━━━ Excerpt ━━━

Weak salmon runs are forcing state and federal fishery managers to close down some subsistence and commercial fishing activity around Kodiak Island.
As of Monday, only 134 Chinook and 220 sockeye salmon had passed through the Karluk River weir on the island’s west side. Jeff Wadle (Wad-LEE), area management biologist with the Alaska Department of Fish and Game, says that’s well below the desired escapement range for this time of year of between 1,635 and 3,316 Chinook. Based on the numbers Wadle (Wad-LEE) says department doesn’t believe that its escapement goals for Chinook will be met this year, meaning no subsistence harvest of kings will be allowed above the weir. And unless sockeye escapement improves there won’t be a commercial fishery in the area either.
(Fish Closures 1 :13s “…of me since 1965, so.”)
Closer to Kodiak city, the Buskin Lake sockeye run also appears to be weak. So far, just a little over 1,000 reds have passed through the Buskin River weir. The desired escapement for this time of year is between 4,203 and 6,830. Wadle (Wad-LEE) says it’s not expected that the Buskin Lake lower escapement goal of 8,000 sockeye will be reached this season. That means all inside waters from Near Island, south to the northern edge of Middle Bay will be closed to both commercial and subsistence fishing through the beginning of August. Wadle (Wad-LEE) says that’s pretty unusual.

━━━ Material provided ━━━

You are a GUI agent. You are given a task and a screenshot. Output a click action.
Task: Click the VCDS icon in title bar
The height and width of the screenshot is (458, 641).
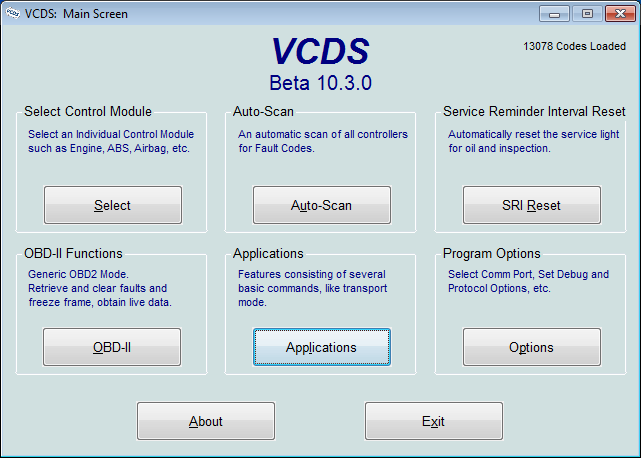pyautogui.click(x=13, y=14)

━━━

### Task statement
Rewrite the part of the Kodiak salmon closures text between "As of Monday, only" and "the area either.", inclusive, replacing every "Chinook" with "king salmon".

### Solution to this problem
As of Monday, only 134 king salmon and 220 sockeye salmon had passed through the Karluk River weir on the island’s west side. Jeff Wadle (Wad-LEE), area management biologist with the Alaska Department of Fish and Game, says that’s well below the desired escapement range for this time of year of between 1,635 and 3,316 king salmon. Based on the numbers Wadle (Wad-LEE) says department doesn’t believe that its escapement goals for king salmon will be met this year, meaning no subsistence harvest of kings will be allowed above the weir. And unless sockeye escapement improves there won’t be a commercial fishery in the area either.